■ **WHAT THE TASK REQUIRES**:
Across the entries that follow, how many lines have the word "computer" in them? Give only the number.

■ **ENTRIES SHOWN**:
——

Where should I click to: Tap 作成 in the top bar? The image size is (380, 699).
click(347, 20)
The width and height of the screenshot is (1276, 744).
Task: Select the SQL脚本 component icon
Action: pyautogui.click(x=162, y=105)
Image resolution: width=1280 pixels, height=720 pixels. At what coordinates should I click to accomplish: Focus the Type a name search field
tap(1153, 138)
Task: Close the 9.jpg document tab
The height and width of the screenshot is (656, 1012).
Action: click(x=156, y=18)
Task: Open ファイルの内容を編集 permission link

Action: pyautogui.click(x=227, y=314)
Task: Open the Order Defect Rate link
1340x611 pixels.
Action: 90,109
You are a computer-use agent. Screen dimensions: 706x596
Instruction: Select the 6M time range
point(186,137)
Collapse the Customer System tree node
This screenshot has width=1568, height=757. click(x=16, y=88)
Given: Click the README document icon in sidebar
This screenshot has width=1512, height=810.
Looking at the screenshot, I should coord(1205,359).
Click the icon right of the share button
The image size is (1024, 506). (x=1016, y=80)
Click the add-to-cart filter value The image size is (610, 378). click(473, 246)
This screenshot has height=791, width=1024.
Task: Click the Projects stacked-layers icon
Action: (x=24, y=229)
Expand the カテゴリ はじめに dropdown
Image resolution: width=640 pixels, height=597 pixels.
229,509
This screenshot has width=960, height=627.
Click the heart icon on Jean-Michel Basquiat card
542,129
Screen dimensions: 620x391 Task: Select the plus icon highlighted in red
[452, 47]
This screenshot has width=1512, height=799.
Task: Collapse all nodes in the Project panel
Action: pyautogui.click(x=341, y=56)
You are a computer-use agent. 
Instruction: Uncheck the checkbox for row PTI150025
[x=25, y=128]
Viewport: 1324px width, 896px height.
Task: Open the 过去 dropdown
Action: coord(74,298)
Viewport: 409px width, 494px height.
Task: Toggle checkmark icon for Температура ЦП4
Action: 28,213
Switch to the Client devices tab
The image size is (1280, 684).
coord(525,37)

——

■ **WRITTEN ANSWER**:
2